ディオニュソス(Dionysos)は古代ギリシャ神話の神で、ワイン(葡萄酒)・豊穣・祭り演劇・陶酔の神として知られています。ローマ神話ではバッカス(Bacchus)の名で対応します。ゼウスと人間の女性セメレーの間に生まれた半神であり、オリュンポス十二神に数えられますが、他の神々と異なり大地に根ざした民衆的な性格を持つ神でした。

ディオニュソスの誕生には劇的な逸話があります。妊娠中のセメレーがゼウスの本来の姿を見て死んでしまい、ゼウスがまだ生まれていない子を自分の腿に縫い込んで育てたと伝えられています。成長したディオニュソスはぶどうの栽培とワインの製法を人々に伝えながら世界を旅しました。

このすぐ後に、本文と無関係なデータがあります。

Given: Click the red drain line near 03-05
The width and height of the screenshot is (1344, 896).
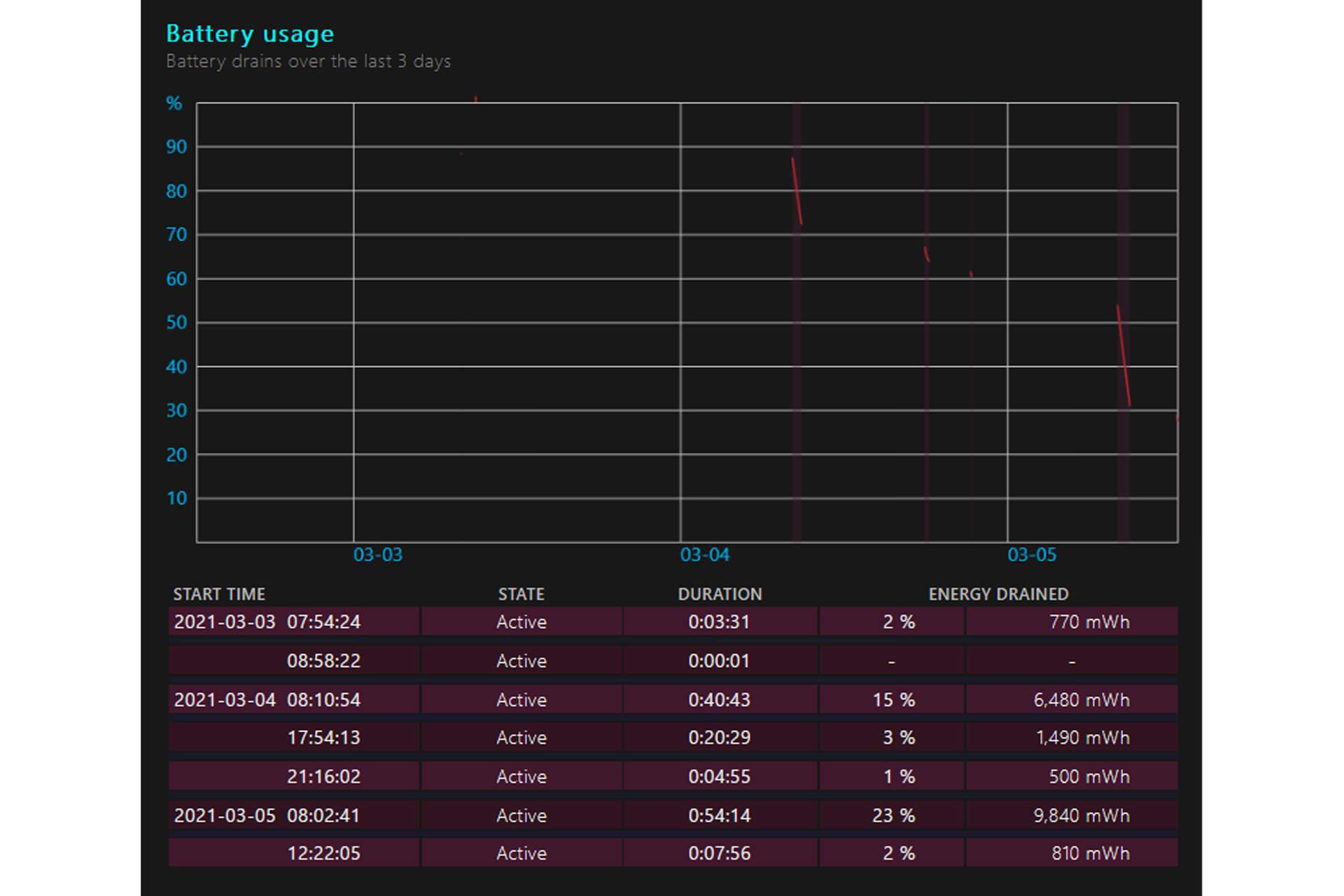Looking at the screenshot, I should (1124, 356).
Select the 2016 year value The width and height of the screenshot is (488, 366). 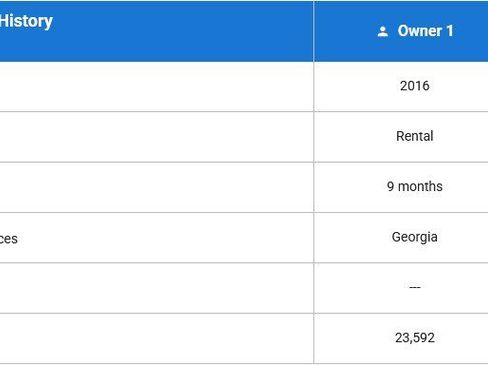(x=415, y=86)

ディオニュソスに関する主な特徴と文化的影響は以下のとおりです。

  • ディオニュソス祭(バッカナリア)が各地で盛大に行われ、演劇の起源のひとつとなった
  • 信者の集団(マイナデス)が熱狂的な儀式を行い、恍惚状態を体験した
  • 哲学者ニーチェが「ディオニュソス的」を情熱・本能・陶酔を象徴する概念として用いた
  • 酒・宴・脱抑制の象徴として西洋芸術に多数描かれてきた

ディオニュソスは「理性と秩序」を象徴するアポロンと対比される存在として哲学や文化論でも重要な位置を占めています。

使い方・例文

西洋美術館でバッカス(ディオニュソス)を描いた絵画を目にする機会は多く、ぶどうの冠をかぶり酒杯を持つ姿として表現されることが定番です。